> WORK REQUIRED: Copy out the items from the line with "is (702, 900)." to the line with "[x=29, y=16]", substituting "GUI assistant" for every occurrence of "GUI agent" and leaving everything else unchanged.

> DATASET EXTRACT:
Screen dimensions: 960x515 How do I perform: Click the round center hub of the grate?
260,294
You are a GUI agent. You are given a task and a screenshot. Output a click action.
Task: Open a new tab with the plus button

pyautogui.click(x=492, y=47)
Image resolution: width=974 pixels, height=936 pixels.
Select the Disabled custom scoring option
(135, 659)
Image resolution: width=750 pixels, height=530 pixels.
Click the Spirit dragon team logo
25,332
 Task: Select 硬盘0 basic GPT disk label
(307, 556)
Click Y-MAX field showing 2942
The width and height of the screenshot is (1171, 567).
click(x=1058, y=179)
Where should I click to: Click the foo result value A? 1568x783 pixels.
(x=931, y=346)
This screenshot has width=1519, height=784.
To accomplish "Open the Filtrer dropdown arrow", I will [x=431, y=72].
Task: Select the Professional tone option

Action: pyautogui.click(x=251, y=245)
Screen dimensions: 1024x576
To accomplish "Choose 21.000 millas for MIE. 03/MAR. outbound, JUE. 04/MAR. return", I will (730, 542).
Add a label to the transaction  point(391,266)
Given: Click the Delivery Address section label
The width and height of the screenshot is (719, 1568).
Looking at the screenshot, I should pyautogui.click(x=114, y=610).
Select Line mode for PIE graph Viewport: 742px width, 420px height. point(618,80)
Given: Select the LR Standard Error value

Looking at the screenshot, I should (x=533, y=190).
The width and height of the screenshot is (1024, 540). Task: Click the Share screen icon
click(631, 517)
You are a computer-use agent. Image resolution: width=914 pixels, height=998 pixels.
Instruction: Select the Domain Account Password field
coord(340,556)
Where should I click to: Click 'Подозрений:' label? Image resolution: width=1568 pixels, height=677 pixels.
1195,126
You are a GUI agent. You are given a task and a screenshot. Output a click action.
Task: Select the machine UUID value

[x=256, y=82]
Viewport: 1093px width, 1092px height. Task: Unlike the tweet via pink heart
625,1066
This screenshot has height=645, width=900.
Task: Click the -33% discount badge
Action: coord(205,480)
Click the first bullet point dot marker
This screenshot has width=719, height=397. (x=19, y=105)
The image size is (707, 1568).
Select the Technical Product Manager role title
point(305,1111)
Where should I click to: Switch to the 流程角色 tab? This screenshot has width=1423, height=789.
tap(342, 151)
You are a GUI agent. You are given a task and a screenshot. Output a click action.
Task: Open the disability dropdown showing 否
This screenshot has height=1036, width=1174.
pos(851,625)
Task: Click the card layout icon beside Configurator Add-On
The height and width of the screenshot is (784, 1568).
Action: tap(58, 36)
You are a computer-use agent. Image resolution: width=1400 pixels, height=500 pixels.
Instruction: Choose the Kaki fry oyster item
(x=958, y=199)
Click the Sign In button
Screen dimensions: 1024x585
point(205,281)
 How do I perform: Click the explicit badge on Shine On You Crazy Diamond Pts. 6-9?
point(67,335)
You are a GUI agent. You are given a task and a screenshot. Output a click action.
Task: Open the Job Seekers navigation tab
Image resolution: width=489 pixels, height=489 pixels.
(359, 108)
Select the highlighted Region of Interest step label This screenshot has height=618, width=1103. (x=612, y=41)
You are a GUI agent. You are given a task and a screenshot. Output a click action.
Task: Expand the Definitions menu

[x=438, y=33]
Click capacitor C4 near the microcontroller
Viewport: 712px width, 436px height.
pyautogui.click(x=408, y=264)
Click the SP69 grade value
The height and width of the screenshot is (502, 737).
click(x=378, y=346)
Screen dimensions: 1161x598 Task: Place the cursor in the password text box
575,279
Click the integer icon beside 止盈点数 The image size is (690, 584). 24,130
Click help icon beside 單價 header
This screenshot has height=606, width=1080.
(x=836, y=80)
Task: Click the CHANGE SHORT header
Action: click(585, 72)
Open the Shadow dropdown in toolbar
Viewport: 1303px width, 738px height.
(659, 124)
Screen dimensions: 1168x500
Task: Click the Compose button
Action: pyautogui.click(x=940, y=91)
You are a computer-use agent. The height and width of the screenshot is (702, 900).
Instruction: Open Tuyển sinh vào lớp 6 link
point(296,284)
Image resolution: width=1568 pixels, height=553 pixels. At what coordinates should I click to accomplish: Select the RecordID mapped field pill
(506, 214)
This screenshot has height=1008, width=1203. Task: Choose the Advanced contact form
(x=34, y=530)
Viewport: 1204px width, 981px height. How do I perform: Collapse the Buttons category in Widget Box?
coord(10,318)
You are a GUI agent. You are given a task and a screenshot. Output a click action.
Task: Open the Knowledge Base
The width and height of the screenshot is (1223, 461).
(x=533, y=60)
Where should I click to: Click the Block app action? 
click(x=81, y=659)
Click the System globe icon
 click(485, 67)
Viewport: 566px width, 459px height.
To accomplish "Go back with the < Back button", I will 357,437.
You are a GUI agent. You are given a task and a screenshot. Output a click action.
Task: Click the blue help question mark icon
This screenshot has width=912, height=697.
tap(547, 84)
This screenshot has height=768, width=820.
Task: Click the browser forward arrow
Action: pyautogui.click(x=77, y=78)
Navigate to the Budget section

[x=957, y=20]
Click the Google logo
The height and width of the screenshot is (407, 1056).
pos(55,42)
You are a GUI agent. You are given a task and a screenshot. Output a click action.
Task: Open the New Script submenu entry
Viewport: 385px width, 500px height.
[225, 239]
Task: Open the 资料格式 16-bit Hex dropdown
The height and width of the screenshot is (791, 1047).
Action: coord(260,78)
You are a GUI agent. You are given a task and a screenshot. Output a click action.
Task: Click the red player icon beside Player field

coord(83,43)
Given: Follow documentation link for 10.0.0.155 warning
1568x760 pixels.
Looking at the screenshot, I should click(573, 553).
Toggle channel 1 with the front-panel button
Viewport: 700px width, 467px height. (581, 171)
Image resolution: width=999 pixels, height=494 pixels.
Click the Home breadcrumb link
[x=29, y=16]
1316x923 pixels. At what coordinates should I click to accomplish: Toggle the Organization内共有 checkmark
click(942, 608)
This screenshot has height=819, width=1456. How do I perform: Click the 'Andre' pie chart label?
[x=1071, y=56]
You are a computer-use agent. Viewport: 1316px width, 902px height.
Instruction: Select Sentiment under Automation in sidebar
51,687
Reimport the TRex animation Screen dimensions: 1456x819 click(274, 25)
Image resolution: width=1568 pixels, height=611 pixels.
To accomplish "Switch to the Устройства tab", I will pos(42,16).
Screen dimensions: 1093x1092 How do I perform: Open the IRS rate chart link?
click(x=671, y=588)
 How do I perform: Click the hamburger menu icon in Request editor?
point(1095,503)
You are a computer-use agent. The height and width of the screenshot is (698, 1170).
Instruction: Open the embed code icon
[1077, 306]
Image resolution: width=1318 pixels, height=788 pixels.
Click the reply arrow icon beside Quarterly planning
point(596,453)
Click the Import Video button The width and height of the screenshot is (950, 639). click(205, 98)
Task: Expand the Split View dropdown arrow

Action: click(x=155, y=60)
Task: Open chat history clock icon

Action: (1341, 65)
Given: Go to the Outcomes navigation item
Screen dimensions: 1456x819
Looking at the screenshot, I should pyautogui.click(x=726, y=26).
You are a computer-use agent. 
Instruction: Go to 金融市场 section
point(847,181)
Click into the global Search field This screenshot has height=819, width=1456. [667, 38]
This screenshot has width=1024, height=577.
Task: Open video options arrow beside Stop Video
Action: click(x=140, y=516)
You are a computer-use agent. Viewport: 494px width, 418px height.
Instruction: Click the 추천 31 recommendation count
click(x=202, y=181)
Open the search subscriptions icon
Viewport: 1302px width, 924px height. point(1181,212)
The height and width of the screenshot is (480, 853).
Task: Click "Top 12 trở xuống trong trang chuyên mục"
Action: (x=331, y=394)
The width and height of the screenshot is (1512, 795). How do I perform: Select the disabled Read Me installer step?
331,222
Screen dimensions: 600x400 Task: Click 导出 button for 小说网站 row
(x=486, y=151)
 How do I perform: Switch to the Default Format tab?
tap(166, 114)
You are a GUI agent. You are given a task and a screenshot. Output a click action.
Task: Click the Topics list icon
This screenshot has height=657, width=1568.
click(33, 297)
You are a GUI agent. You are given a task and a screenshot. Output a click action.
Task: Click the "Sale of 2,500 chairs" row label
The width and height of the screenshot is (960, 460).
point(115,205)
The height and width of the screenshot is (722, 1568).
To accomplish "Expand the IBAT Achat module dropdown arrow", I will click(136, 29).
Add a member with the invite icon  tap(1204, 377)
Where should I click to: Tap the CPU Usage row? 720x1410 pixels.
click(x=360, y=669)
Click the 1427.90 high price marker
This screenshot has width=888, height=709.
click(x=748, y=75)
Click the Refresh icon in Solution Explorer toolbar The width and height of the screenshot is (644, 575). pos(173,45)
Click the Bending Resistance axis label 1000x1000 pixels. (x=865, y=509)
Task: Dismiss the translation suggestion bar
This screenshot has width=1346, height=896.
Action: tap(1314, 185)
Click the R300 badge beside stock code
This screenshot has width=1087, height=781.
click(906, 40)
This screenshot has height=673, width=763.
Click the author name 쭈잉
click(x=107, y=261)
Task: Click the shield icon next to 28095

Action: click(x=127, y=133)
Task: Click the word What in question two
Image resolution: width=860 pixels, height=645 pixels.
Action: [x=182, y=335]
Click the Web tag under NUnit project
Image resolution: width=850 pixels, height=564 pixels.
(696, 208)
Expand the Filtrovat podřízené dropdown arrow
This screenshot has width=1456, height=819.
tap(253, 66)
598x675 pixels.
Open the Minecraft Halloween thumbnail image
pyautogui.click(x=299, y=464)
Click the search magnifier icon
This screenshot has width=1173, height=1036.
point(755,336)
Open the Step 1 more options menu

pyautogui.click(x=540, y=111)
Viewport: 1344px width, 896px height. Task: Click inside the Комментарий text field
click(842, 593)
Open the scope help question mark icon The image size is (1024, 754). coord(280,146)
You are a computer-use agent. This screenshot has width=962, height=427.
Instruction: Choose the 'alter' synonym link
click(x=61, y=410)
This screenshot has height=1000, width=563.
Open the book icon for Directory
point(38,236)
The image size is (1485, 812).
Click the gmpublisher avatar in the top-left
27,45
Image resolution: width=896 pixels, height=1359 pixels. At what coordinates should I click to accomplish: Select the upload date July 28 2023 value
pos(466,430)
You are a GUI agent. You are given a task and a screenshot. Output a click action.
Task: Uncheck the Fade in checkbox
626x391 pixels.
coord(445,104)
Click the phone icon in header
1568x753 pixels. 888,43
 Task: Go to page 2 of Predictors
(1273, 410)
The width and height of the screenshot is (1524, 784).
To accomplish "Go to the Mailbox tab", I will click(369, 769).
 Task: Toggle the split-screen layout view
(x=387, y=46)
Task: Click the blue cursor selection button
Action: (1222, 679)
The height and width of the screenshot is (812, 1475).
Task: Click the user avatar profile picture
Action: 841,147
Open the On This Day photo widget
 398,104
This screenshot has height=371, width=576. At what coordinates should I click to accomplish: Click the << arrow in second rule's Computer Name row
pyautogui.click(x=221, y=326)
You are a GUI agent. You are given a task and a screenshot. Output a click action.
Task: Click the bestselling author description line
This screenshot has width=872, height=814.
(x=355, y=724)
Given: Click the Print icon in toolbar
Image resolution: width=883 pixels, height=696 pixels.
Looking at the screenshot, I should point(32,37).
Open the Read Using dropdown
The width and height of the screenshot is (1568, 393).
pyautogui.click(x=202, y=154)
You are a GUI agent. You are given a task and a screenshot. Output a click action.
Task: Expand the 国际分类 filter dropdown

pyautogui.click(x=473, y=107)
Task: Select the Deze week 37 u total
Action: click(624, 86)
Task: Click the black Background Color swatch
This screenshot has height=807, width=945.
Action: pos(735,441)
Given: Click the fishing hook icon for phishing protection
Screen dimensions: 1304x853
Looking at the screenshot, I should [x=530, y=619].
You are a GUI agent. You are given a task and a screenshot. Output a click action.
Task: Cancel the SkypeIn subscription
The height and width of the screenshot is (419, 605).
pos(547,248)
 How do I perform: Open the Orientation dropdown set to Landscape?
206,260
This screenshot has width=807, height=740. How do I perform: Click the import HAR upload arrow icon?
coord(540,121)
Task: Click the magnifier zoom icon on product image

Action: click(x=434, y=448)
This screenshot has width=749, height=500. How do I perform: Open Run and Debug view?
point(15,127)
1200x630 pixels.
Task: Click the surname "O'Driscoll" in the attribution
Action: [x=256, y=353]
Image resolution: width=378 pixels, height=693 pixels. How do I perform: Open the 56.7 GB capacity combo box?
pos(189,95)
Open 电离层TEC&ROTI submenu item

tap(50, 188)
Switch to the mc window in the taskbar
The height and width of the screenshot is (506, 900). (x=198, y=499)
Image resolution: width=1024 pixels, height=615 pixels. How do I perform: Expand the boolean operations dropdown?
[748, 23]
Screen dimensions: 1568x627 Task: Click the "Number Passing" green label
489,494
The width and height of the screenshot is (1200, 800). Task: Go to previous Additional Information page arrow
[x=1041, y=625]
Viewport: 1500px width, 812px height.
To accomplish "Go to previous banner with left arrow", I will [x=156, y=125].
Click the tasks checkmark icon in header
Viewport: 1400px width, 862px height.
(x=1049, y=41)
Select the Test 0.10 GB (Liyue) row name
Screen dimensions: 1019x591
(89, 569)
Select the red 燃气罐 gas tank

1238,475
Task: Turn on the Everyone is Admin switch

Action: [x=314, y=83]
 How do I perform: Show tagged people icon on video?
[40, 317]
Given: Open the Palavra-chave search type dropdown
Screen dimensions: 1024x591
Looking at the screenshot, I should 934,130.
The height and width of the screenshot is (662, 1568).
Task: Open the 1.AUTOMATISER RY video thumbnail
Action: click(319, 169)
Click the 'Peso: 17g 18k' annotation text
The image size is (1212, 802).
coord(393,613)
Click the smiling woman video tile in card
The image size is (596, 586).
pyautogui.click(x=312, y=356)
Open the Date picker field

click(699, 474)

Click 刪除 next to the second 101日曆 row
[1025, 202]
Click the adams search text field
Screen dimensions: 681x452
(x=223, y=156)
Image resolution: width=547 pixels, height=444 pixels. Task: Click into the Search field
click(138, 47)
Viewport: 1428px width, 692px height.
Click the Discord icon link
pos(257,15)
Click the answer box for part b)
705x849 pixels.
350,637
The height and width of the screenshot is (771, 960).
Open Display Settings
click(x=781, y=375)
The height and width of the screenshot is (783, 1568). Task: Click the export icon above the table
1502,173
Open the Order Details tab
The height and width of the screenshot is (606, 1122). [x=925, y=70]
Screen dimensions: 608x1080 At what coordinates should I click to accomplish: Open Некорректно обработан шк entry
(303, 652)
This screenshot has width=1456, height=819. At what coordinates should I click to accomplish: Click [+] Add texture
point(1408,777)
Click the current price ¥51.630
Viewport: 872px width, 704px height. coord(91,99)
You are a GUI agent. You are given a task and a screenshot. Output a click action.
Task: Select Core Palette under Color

> WORKED SOLUTION:
You are a computer-use agent. The height and width of the screenshot is (702, 900).
Instruction: Open Tuyển sinh vào lớp 6 link
point(296,284)
Image resolution: width=1568 pixels, height=553 pixels. At what coordinates should I click to accomplish: Select the RecordID mapped field pill
(506, 214)
This screenshot has height=1008, width=1203. Task: Choose the Advanced contact form
(x=34, y=530)
Viewport: 1204px width, 981px height. How do I perform: Collapse the Buttons category in Widget Box?
coord(10,318)
You are a GUI assistant. You are given a task and a screenshot. Output a click action.
Task: Open the Knowledge Base
The width and height of the screenshot is (1223, 461).
(x=533, y=60)
Where should I click to: Click the Block app action? 
click(x=81, y=659)
Click the System globe icon
 click(485, 67)
Viewport: 566px width, 459px height.
To accomplish "Go back with the < Back button", I will 357,437.
You are a GUI assistant. You are given a task and a screenshot. Output a click action.
Task: Click the blue help question mark icon
This screenshot has width=912, height=697.
tap(547, 84)
This screenshot has height=768, width=820.
Task: Click the browser forward arrow
Action: pyautogui.click(x=77, y=78)
Navigate to the Budget section

[x=957, y=20]
Click the Google logo
The height and width of the screenshot is (407, 1056).
pos(55,42)
You are a GUI assistant. You are given a task and a screenshot. Output a click action.
Task: Open the New Script submenu entry
Viewport: 385px width, 500px height.
[225, 239]
Task: Open the 资料格式 16-bit Hex dropdown
The height and width of the screenshot is (791, 1047).
Action: coord(260,78)
You are a GUI assistant. You are given a task and a screenshot. Output a click action.
Task: Click the red player icon beside Player field

coord(83,43)
Given: Follow documentation link for 10.0.0.155 warning
1568x760 pixels.
Looking at the screenshot, I should click(573, 553).
Toggle channel 1 with the front-panel button
Viewport: 700px width, 467px height. (581, 171)
Image resolution: width=999 pixels, height=494 pixels.
Click the Home breadcrumb link
[x=29, y=16]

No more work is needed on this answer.